As part of the Center's research effort, Professor Emeritus Andrew Moss, Ph.D. '79, traveled to Afghanistan to interview men who had returned to their country after being released from Guantánamo. He filed this report.
Friday
We are in a dusty suburb of Kabul, at the office of the Afghanistan Human Rights Organization [AHRO]. The sun is going down and a few kites are flying from the rooftops. Laurel Fletcher, from the Berkeley School of Law (Boalt), her former student Zulaikha Aziz, and myself have come to interview former Guantánamo detainees for the Berkeley Human Rights Center.

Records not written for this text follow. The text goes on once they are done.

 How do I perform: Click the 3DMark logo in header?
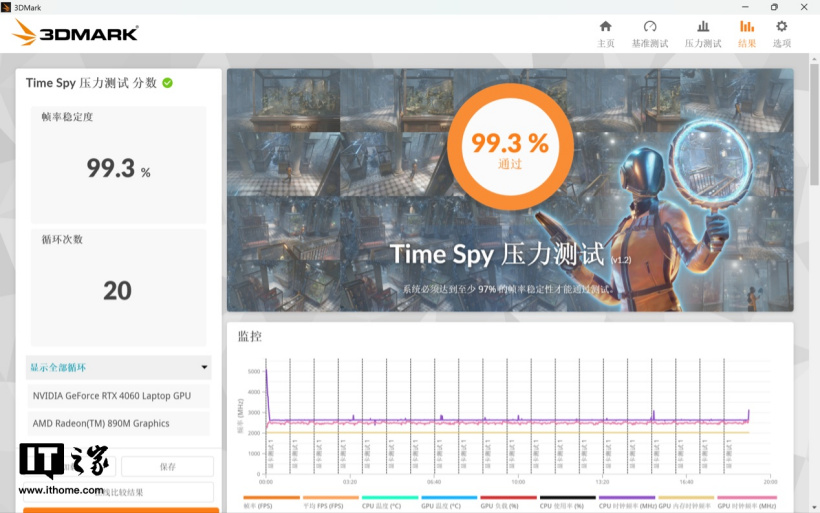[x=75, y=33]
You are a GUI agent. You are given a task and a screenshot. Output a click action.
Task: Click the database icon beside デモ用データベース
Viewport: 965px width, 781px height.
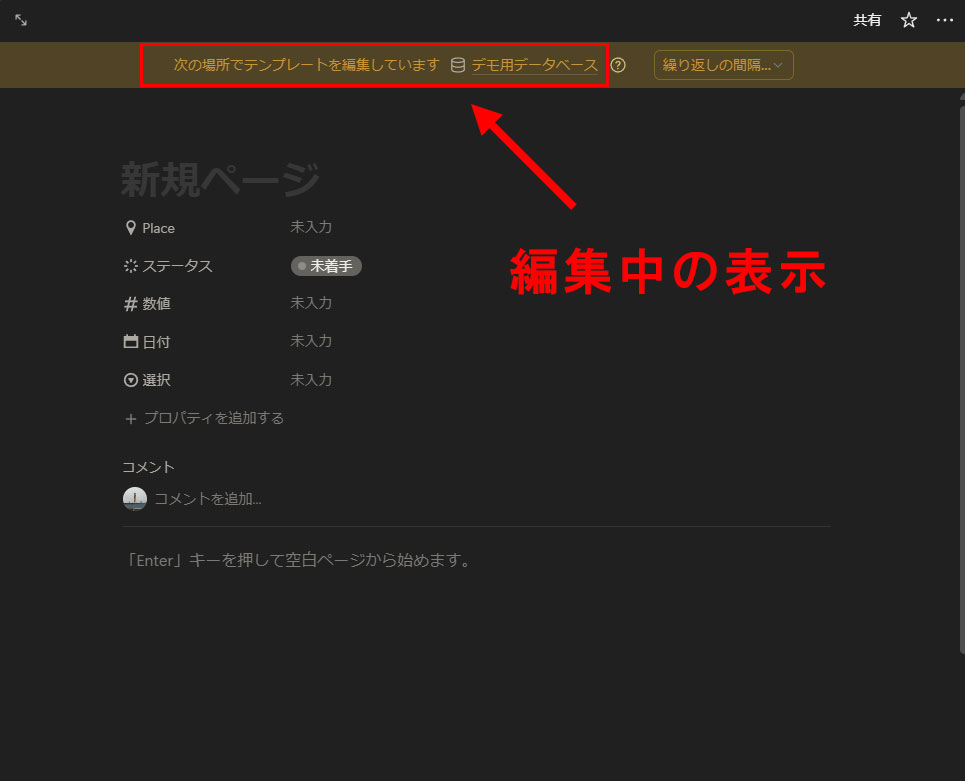pyautogui.click(x=458, y=66)
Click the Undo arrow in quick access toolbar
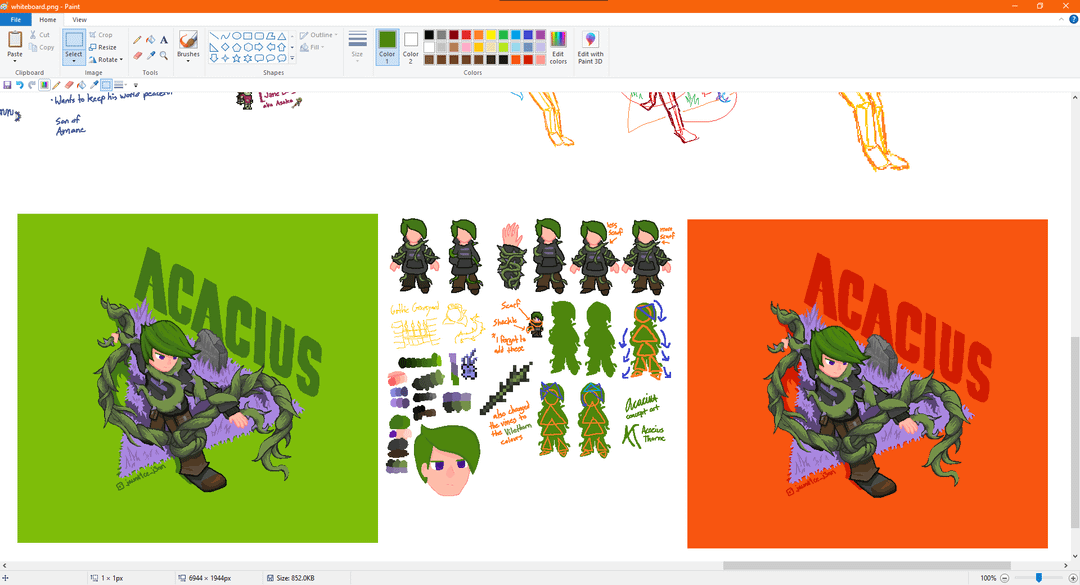1080x585 pixels. pyautogui.click(x=19, y=85)
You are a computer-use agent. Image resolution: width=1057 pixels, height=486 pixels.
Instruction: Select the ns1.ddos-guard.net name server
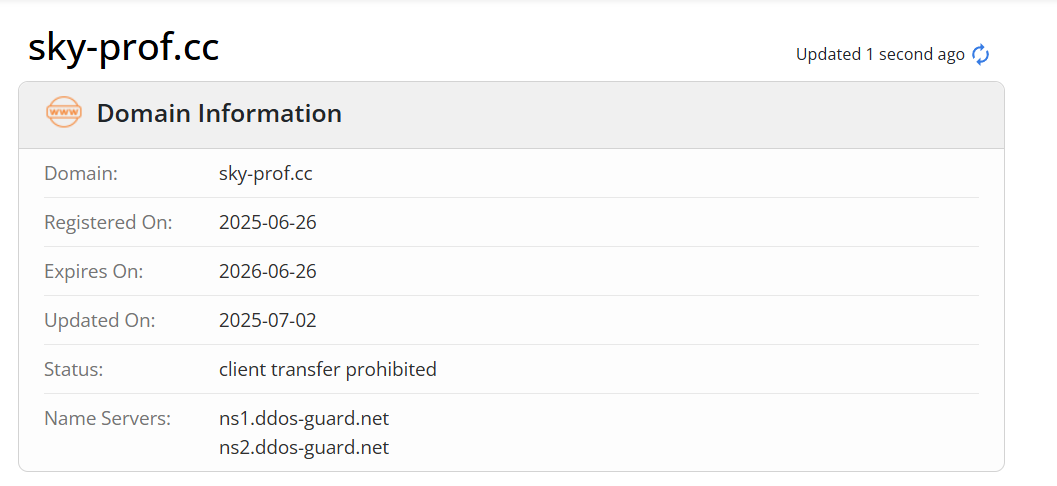pyautogui.click(x=303, y=418)

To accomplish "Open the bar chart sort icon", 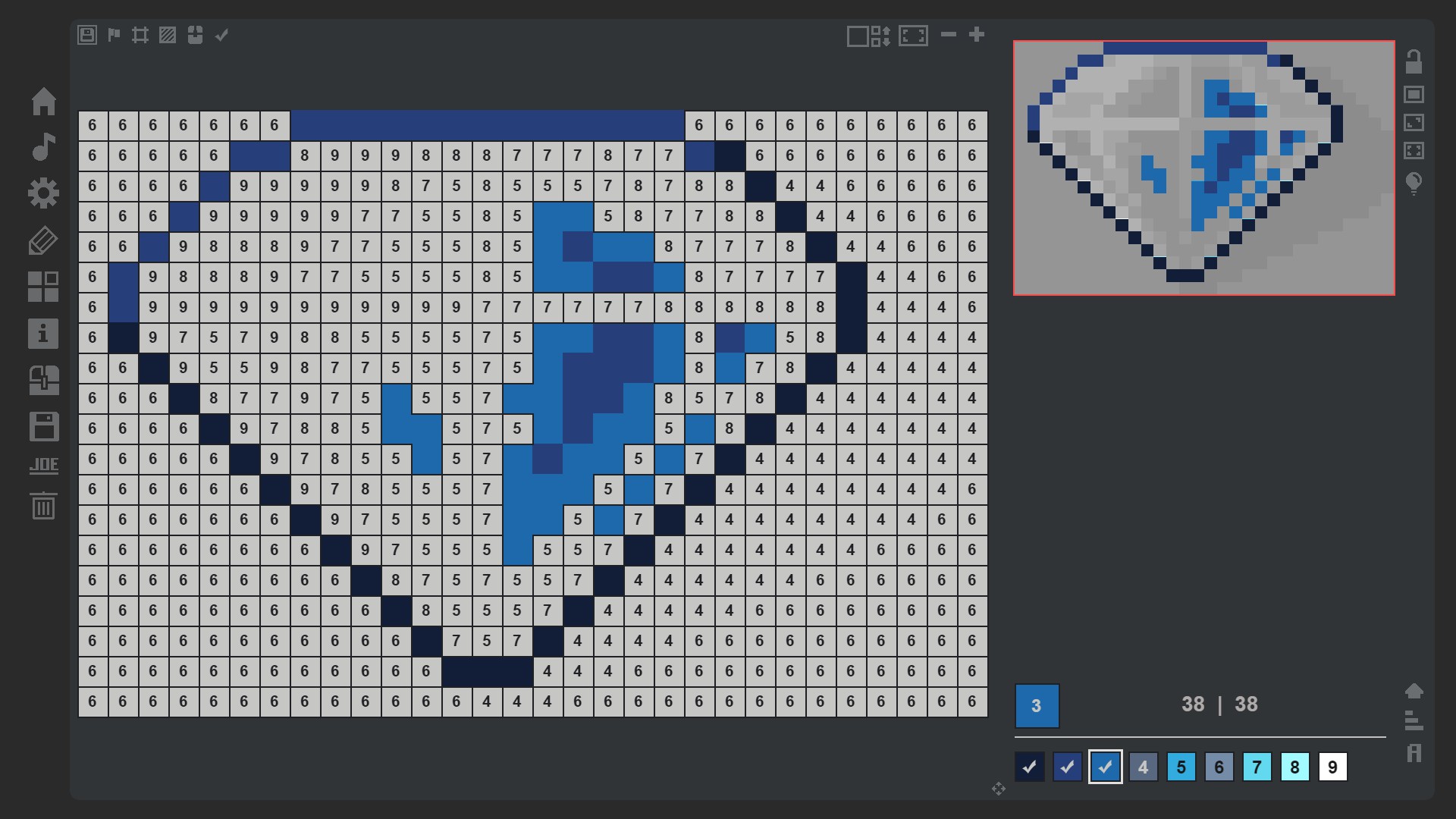I will click(x=1414, y=721).
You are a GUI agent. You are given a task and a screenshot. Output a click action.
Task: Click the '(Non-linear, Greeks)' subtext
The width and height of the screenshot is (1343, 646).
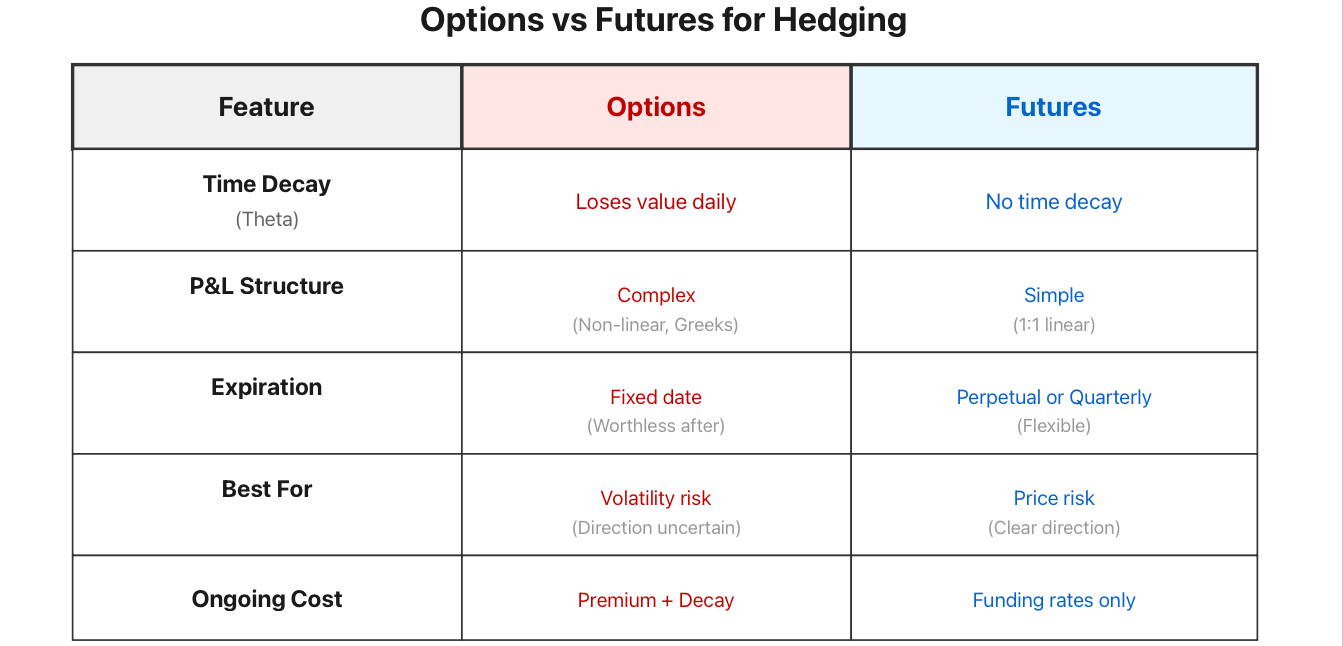pyautogui.click(x=656, y=325)
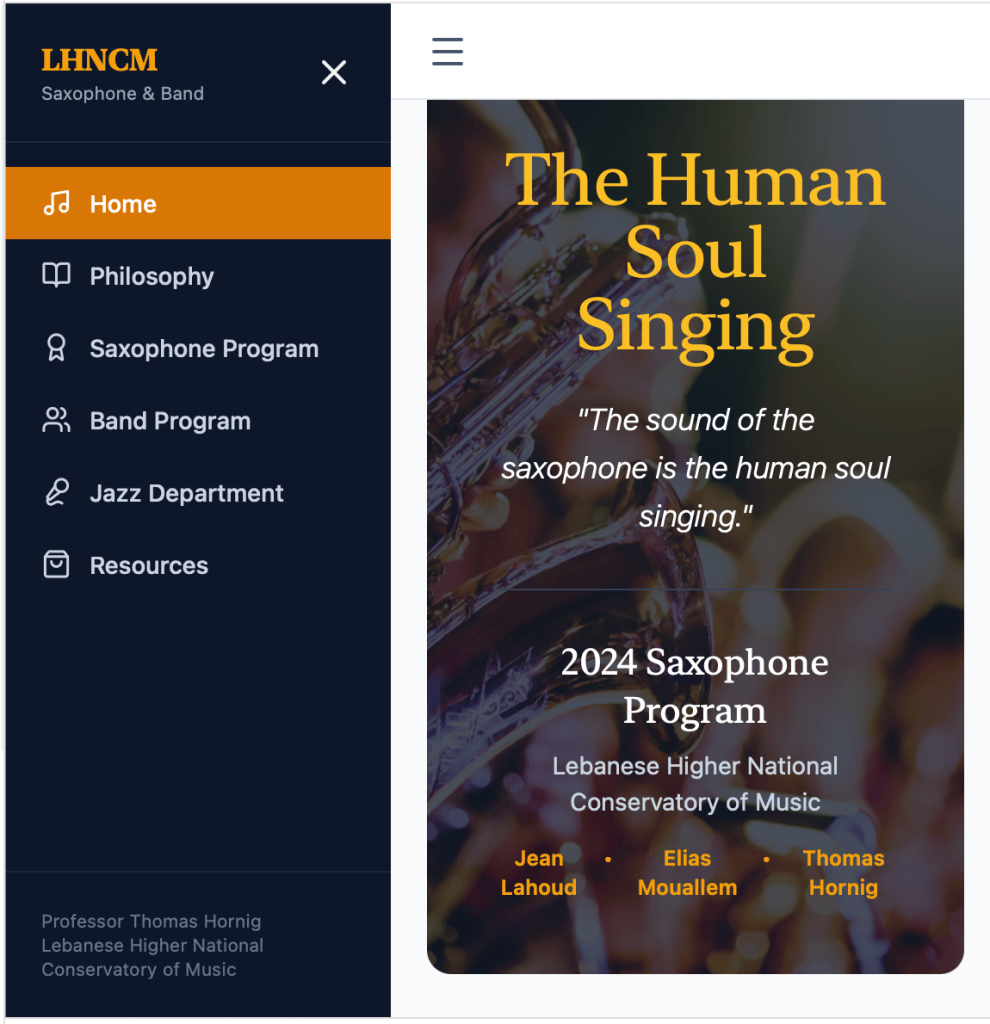990x1024 pixels.
Task: Click the LHNCM logo title
Action: [99, 60]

We will ask them about their time in detention and their lives since they returned.
Two-thirds of all the prisoners held in Guantánamo have been released, either because of home country pressure or because the U.S. Combatant Status Review Panel found no evidence of "enemy combatant" status. About half the Afghans who have been sent home—some 40 individuals—have agreed to be interviewed by us. The Afghanistan Human Rights Organization will bring them into Kabul from the neighboring provinces.
Lal Gul, the AHRO director, thinks we should stay inside the office, which is also his house. We shouldn't walk around the neighborhood, he says. It's not safe to go downtown. He has given me his bedroom, Laurel and Zulaikha have the visiting consultants' room, and he will bunk in a spare kitchen.
"We will make a schedule for the bathroom," he says. Ali Shah, a retainer who sleeps on the floor downstairs, will bring up hot water in a kettle. I volunteer for the 6:30 a.m. bathroom slot. Night falls and the generator comes on with a clunk. In this high-desert town it gets cold as soon as the sun disappears.